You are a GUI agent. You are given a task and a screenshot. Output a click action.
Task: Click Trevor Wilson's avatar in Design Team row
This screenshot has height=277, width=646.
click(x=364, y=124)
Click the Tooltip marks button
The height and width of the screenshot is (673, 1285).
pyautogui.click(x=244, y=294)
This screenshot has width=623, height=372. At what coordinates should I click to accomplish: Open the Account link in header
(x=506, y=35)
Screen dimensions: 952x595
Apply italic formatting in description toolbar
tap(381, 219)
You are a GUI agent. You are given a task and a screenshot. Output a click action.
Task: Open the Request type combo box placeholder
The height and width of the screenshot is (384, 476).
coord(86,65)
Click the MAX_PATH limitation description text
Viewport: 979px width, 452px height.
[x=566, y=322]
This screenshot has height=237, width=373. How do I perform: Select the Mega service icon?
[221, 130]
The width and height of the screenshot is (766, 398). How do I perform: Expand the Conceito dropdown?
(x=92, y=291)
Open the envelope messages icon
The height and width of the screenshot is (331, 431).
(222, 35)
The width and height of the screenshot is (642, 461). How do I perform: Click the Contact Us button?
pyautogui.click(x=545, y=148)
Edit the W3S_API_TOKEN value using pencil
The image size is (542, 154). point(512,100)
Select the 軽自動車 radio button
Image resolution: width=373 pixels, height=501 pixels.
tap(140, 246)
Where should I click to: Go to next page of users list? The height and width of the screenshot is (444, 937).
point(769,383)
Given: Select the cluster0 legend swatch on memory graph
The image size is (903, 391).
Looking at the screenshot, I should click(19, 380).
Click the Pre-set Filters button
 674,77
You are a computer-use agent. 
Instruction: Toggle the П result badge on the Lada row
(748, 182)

----------------

What needs to be done:
Your answer should hold exactly the lines from the one containing "Image resolution: width=373" to the last line of the data, both included, and no others.

Response to the task:
Image resolution: width=373 pixels, height=501 pixels.
tap(140, 246)
Where should I click to: Go to next page of users list? The height and width of the screenshot is (444, 937).
point(769,383)
Given: Select the cluster0 legend swatch on memory graph
The image size is (903, 391).
Looking at the screenshot, I should click(19, 380).
Click the Pre-set Filters button
 674,77
You are a computer-use agent. 
Instruction: Toggle the П result badge on the Lada row
(748, 182)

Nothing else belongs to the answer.